2023年10月23日

引っ越し大変記(1)「眠る人」

先週の金曜日の朝、予定通り不動産屋の事務所で引っ越し先の家の鍵を受け取り、早速荷物の搬入を始めました。

この日までの数日間、毎日一人で荷造りと掃除に追われた私はすでにクタクタでしたが、足も身体も「棒のようだ」とか言っていられないんですから頑張ったんです。

カローラの後ろに荷物をパンパンに詰めて、うちの夫と二人で鍵を受け取りに行き、鍵を受け取ってからすぐに引っ越し先の家に行って荷物を搬入しました。

うちの夫は、目が見えなくなって来ておりますので車の運転は出来ませんし、腎臓を提供したばかりなので重い物を持てませんから、運転するのも荷物を運ぶのも私の仕事です。

1回目の搬入を終えて家に帰り、再びカローラに荷物をいっぱい積み込みました。夫は重い物が持てないけど、うちの息子もお尻の調子が悪くて重い物を持ったりしゃがんだりできません。

私が一人でやるしかないんですから、もう頑張るしかないんです。2回目の搬入には私一人で行きましたから、助手席にも荷物を積み込んで行きました。

ちなみに、引っ越し先の家までは片道20分かかりません。そんなに遠くはないんですけど、荷物を一人で運び込むのは時間がかかりますから、1回行って帰ると50〜60分かかります。

ということで、2回目の搬入を終えて家に帰ったらですね、うちの夫は居間のソファーで、布団をかけて寝ていたんですよ。前日もお昼頃から夜まで寝ていましたが、引っ越し当日にも寝ているのを見て私はショックを受けました。

寝ている場合じゃあないのよ!

明日は引っ越し業者が来るのよ!

私はね、寝ている夫を見て「これはもう完全にうつ期に入ったな」と思いましたから、何も言いませんでした。こういう時には、何か言っても何の助けにもなりません。

再び一人でカローラに荷物を積み込み、3回目の搬入に行きました。

身体はクタクタだし、夫がまたも寝ているのを見てメンタルも動揺していましたからね、だって皆さん、このタイミングで片付けも荷造りもせずに寝ているというのはどうかしているでしょう?だから、3回目の搬入から家に帰った時には、ちょっと表現できる言葉な見つからないくらいに疲れ果てていました。

「あなたに手伝ってもらわないと私一人では出来ない」と夫に言いましたら、起きてくれました。

そこにやって来たのが、親しい友人のエクリーさん夫婦でした。

もう体力の限界を超えたと思っていた私でしたが、エクリーさん夫婦が来てくれたので、もうひと頑張りするしかないと奮起して、再びカローラに荷物を積み込みました。

お尻が悪化することが心配で、医者からも厳重注意を受けていた息子は、自分の持ち物の荷作りだけは自分でやっていたんですが、私がヘトヘトになっているのを見て手伝い始めました。

「重いものを持つな!」「しゃがむな!」と私やエクリーさん夫婦に注意されながら、息子は荷物を運び始めました。

4回目の搬入は、エクリーさん夫婦の車にも荷物をたくさん積み込んで2台で行きました。
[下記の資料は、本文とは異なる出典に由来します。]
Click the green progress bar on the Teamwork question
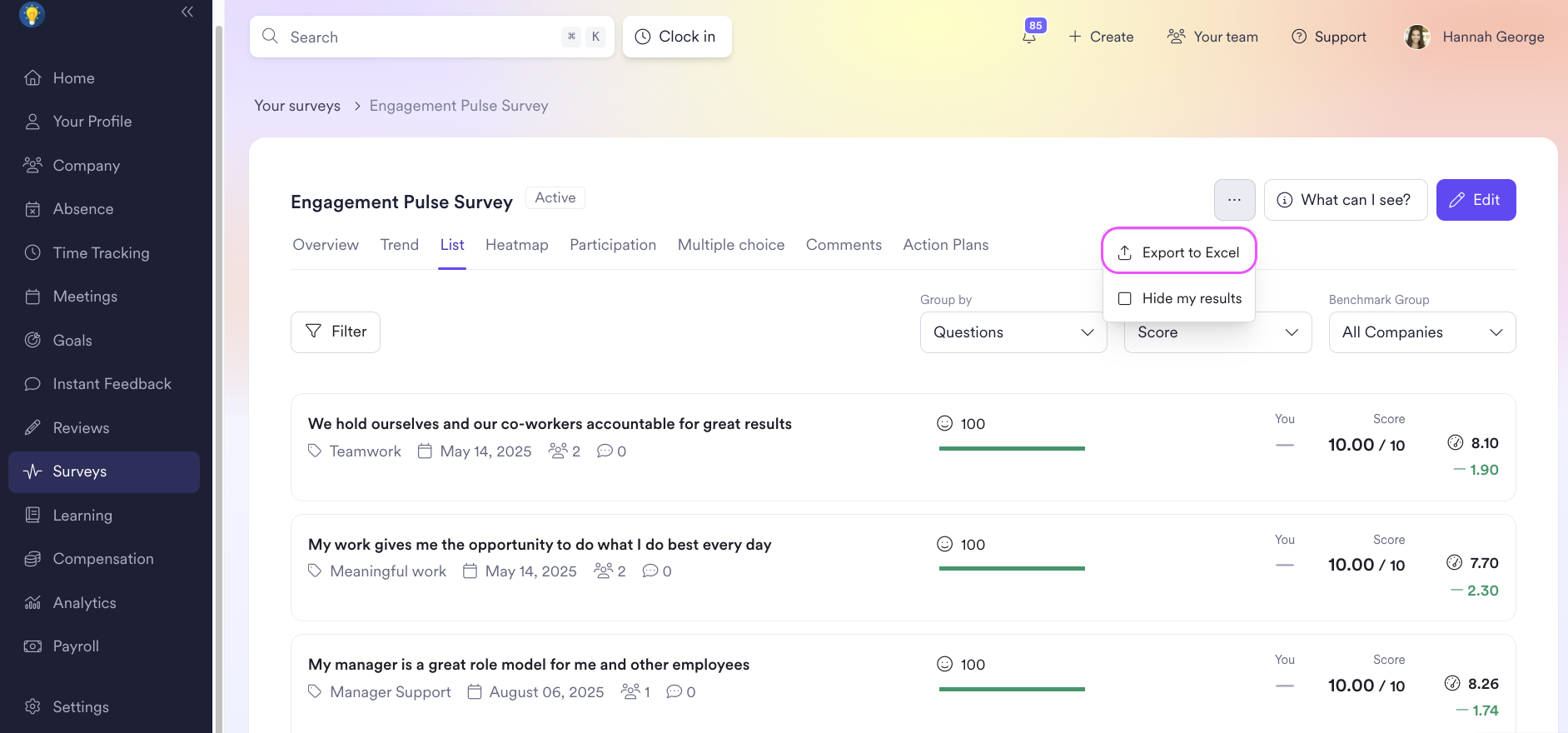The height and width of the screenshot is (733, 1568). (1012, 449)
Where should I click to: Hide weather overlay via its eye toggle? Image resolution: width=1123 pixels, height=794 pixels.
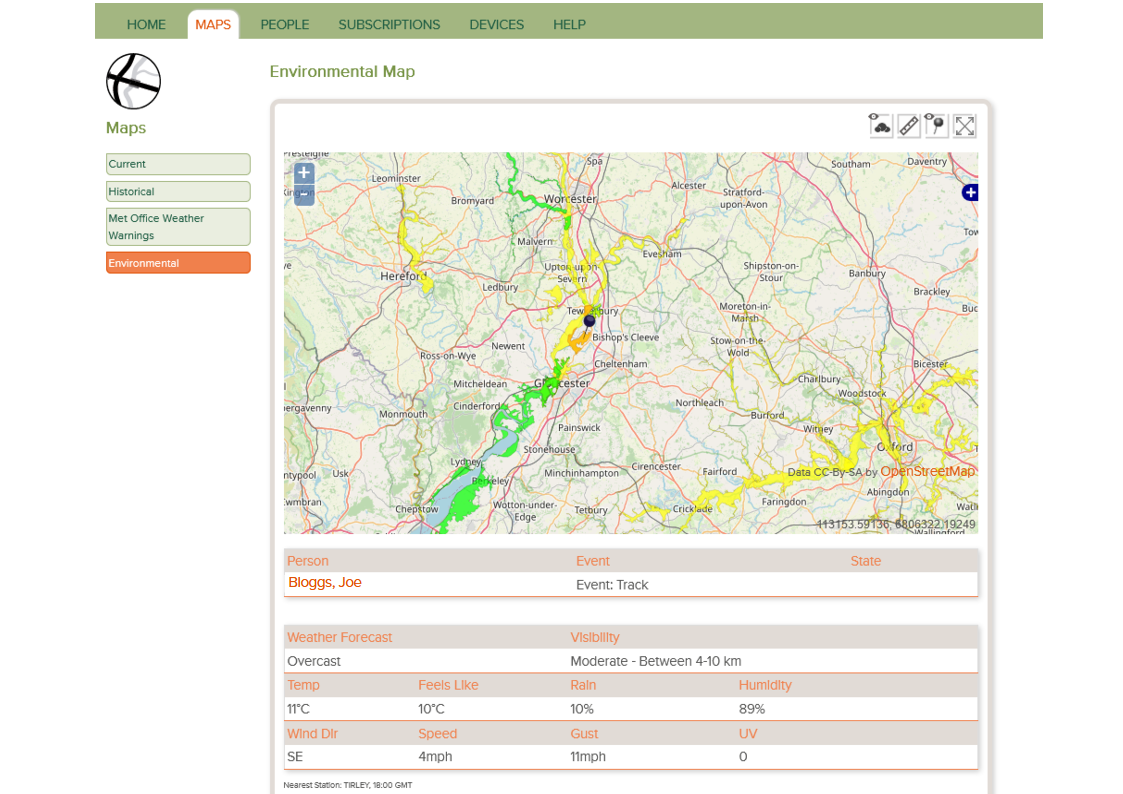(873, 117)
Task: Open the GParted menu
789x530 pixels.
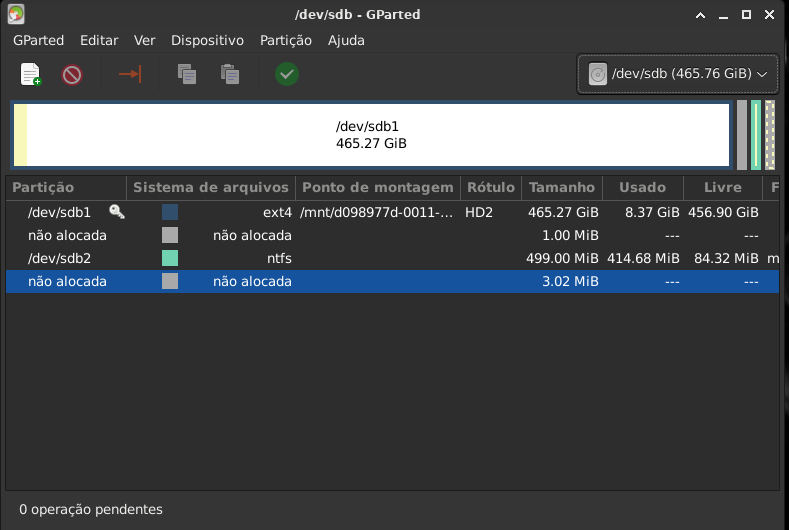Action: 39,41
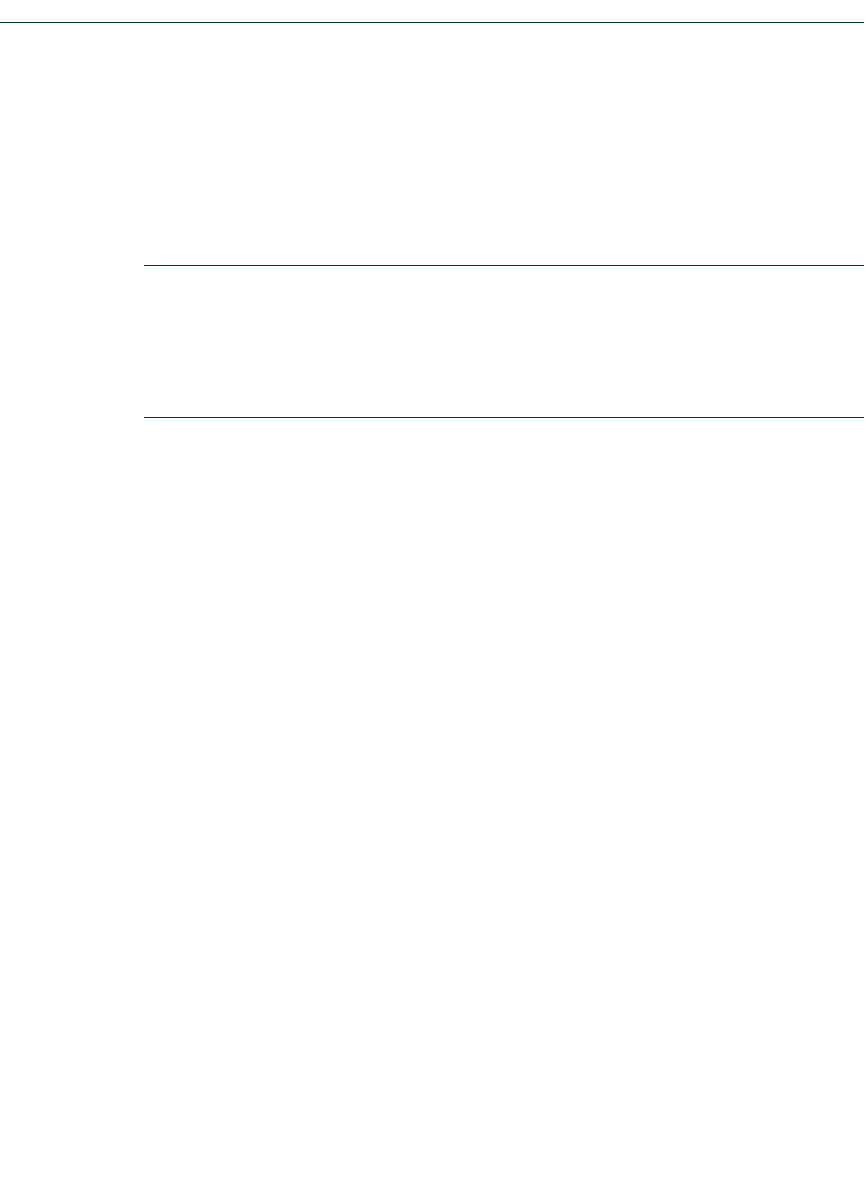865x1189 pixels.
Task: Click right end of the topmost line
Action: point(861,23)
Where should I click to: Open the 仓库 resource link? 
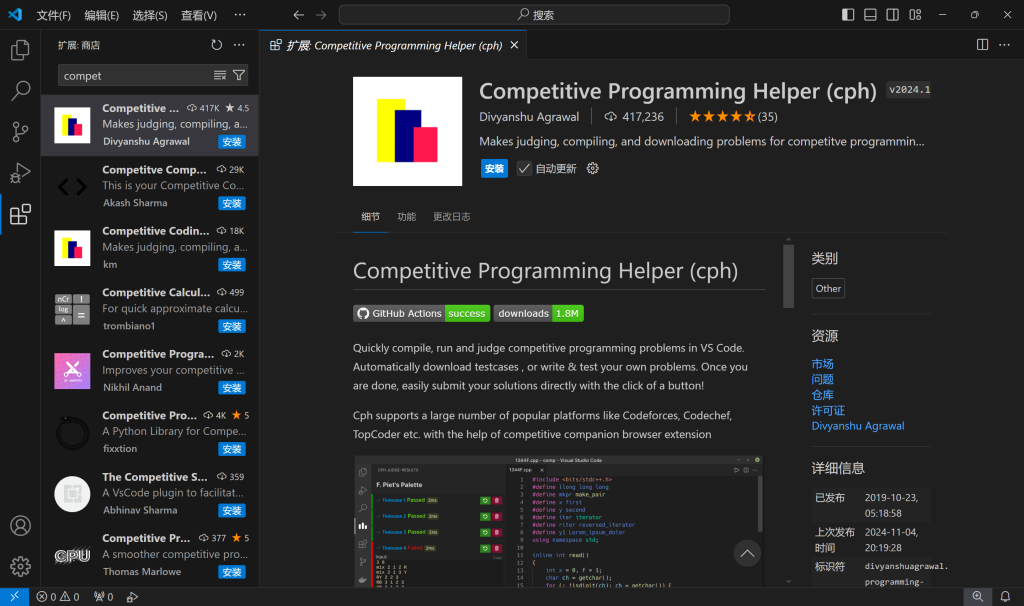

夫はガレージで何かやっていました。

エクリーさんの奥さんは、私の様子が普通じゃあないことに気づいたらしくて、「この搬入が終わったら一度座って何か飲んでしっかり休みなさい」と言ってくれました。それを聞いて私は涙が出そうでした。

2人が手伝ってくれたおかげで、4回目の搬入はあっという間でした。

しかし、私は5回目の搬入を考えて気が遠くなりそうでした。頑張るしかないと思っていたけど、すでに限界を超えていましたから、5回目は無理かもしれないと思いました。

しかし、翌日には引っ越し業者が来るのにまだ箱に詰めていない物が山ほどあったので、たとえ5回目の搬入は出来なくても休んでいる場合ではなかったです。

箱に詰めていなかった物は、全て夫の持ち物でした。本やオーディオブックや服や靴や仕事部屋にあったものや、いろいろです。どれも大量でした。廃棄できるものや手放すべきものがたくさんありました。

処分する余裕は何ヶ月もあったのに、ついに引っ越し当日になっても手つかずのままでした。いくら何でも引っ越しの日には何とかするだろうと思っていたけど、夫は寝ていたわけです。

夫の持ち物が大量に残っていることに気づいたエクリーさん夫婦は、それらを何もかも全部大きな箱に詰め込み始めました。

「ヒロコがこれを引っ越し先に持って行きたくないのは分かるけど、今の時点でこの状態だともう全部持っていくしかないわよ!これから明日の朝トラックが来るまでの間に(うちの夫が)処分したり荷造りしたりしてくれると思うの?無理でしょ!」

そう言って、二人であっという間に全部箱に詰めました。もうムチャクチャでしたけど、箱詰めは終わりました。


ついにガレージの片付けを始めた夫には、助っ人が現れました。夫が勤めているツールショップの同僚で友人のCさんです。Cさんは仕事が終わってから来てくださったんです。

エクリーさん夫婦が帰った後、夫はCさんと一緒にトラックに積み込んでいた荷物を引っ越し先まで持って行きました。

帰って来てから、Cさんに家具や大きな箱をトラックに積み込んでもらっていました。1日の仕事を終えた後であんな力仕事をしてくださったCさんには、感謝してもしきれません。

しかし、ガレージはまだまだ物であふれていました。翌日には引っ越し業者が来るというのに、ガレージをどうやって空にする?